The words are spoken by one of the many homeless that participated in the documentary, and summarize an undeniable fact: visual arts –and artists- inevitably exploit the poor when picking them as their topic, establishing a relationship that is necessarily fleeting and based on the creator’s profit. Mocarzel does not try to deny nor disguise it. On the contrary, he chooses to confront it without hypocrisy, accepting that even with the best intentions and trying to respect the other’s dignity, not even he is free from it.
Because he too will end up selling the image, the experiences and the aspirations of the homeless. Because although the crew do not try to embellish the situation nor do they fall into an aesthetic of misery, they are a group coming from one world to visit a completely different one, capture it in images and then leave it go on with their lives. Yes, today this man is their friend. Today they even depend on him, on his agreement to participate and to reveal his life before the camera, on the ideas he is able to express. But tomorrow he will just be one more of the many –too many- homeless people of São Paulo and elsewhere, uncomfortable, unwanted, perhaps even threatening to those who inhabit a totally separate universe –one where roofs, beds and bathrooms, where dignity and privacy are taken for granted. Those such as the authorities and the rich businesspeople, but also the filmmakers, spectators, festival programmers and critics as well.

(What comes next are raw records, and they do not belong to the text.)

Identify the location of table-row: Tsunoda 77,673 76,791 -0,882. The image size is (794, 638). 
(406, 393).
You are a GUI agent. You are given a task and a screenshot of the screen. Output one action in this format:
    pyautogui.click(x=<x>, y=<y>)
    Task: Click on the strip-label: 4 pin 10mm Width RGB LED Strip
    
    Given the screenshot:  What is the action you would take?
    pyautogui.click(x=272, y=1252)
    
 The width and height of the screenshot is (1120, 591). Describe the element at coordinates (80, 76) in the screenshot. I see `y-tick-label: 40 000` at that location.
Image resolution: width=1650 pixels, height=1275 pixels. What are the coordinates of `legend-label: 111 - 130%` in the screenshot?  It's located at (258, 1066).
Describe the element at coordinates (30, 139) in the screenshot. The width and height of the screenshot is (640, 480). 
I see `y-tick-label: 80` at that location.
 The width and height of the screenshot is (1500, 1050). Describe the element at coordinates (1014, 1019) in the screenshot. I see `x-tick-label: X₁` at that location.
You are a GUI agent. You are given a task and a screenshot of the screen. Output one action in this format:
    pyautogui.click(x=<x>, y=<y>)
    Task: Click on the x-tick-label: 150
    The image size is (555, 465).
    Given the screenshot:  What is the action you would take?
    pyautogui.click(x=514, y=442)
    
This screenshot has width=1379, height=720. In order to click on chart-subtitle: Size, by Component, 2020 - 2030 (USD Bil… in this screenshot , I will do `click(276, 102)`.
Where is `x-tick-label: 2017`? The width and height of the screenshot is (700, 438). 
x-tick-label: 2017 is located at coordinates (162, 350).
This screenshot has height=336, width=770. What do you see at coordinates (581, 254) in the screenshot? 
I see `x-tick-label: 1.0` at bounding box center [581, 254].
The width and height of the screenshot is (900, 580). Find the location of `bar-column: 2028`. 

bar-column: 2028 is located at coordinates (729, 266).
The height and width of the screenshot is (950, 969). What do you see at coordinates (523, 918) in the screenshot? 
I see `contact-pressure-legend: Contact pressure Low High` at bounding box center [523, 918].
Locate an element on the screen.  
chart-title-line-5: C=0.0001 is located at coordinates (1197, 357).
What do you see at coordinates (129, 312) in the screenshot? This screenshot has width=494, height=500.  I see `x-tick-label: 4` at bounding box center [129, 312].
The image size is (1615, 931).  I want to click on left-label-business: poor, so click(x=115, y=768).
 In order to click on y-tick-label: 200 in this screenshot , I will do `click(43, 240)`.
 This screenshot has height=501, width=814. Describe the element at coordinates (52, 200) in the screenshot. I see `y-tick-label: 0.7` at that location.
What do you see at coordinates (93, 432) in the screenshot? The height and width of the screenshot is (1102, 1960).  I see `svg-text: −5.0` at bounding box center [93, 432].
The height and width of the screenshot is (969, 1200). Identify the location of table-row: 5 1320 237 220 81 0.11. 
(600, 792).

The documentary’s main limitation is that this long version presented at the Rio de Janeiro Film Festival integrates this discussion into a rather conventional documentary on the homeless, creating an interesting counterpoint but weakening the ideas during the film’s development. (There seems to be another short version that only concentrates on the subject of image exploitation.) The difference between the original and the English titles (the latter directly underlining poverty) reveals this double issue.
Nevertheless, in a moment and in a continent where socially aware creators and theorists (and opportunist ones as well) will not hesitate in exposing poverty for one purpose or another, “À Margem da Imagem” puts forward a necessary reflection for all of us who live from image trafficking.